Details
-
Task
-
Status: Open (View Workflow)
-
Major
-
Resolution: Unresolved
Description
Currently when shutdown happens, innodb_fast_shutdown<>2 snd InnoDB has to roll back some huge transaction, there is no output (but one empty row) until this process is completed. Consider this error log sample:
2019-08-19 16:08:58 139669736232704 [Note] /usr/sbin/mysqld (initiated by: unknown): Normal shutdown
|
2019-08-19 16:08:58 139669859714816 [Note] InnoDB: FTS optimize thread exiting.
|
2019-08-19 16:08:58 139669736232704 [Note] Event Scheduler: Purging the queue. 0 events
|
2019-08-19 16:08:58 139669751666432 [Note] Error reading relay log event: slave SQL thread was killed
|
2019-08-19 16:08:58 139669770405632 [Note] Slave I/O thread exiting, read up to log 'binlog.1519705', position 10122889; GTID position 0-198067036-22956651797,999-186069024-2
|
2019-08-19 16:08:59 139669751666432 [Note] Slave SQL thread exiting, replication stopped in log 'binlog.1519705' at position 10122889; GTID position '0-198067036-22956651797,999-186069024-2'
|
2019-08-19 16:09:19 139669736232704 [Warning] /usr/sbin/mysqld: Forcing close of thread 4999326 user: 'user1'
|
2019-08-19 16:09:19 139669736232704 [Warning] /usr/sbin/mysqld: Forcing close of thread 4999326 user: ‘user1’
|
|
2019-08-19 17:22:46 139669736232704 [Note] unregister_replicator OK
|
2019-08-19 17:22:46 139669736232704 [Note] InnoDB: Starting shutdown...
|
2019-08-19 17:22:46 139669817751296 [Note] InnoDB: Dumping buffer pool(s) to /mysql/ppc/data/ib_buffer_pool
|
As you can see, we get nothing but one empty row for more than an hour. Backtrace analysis shows that there is only one active thread doing rollback of a huge transaction, but there is no way to find this out without OS level tools like gdb, perf or bpftrace.
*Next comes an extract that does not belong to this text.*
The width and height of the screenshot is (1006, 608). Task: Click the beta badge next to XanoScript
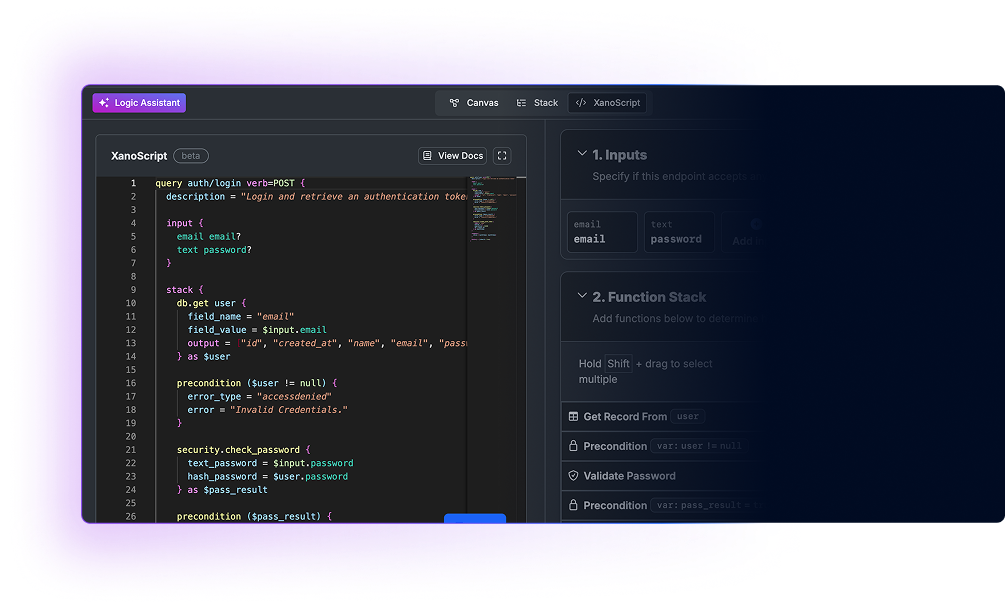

How poor DBA should know that something is in progress and there is no hang? Please, add information about the transaction(s) rollback stage (maybe if they work for longer than few seconds at least) like it was done for other stages of normal shutdown above, and consider adding progress reports similar to those that are written upon startup and recovery.
On a separate note, in versions with MDEV-18450 implemented it would be useful to add the output about waiting for replication-related dump threads to be stopped properly. I may be wrong, but cursory review of the related commits does not seem to give me a confidence that there is a proper reporting of the progress on that stage in non-debug binaries.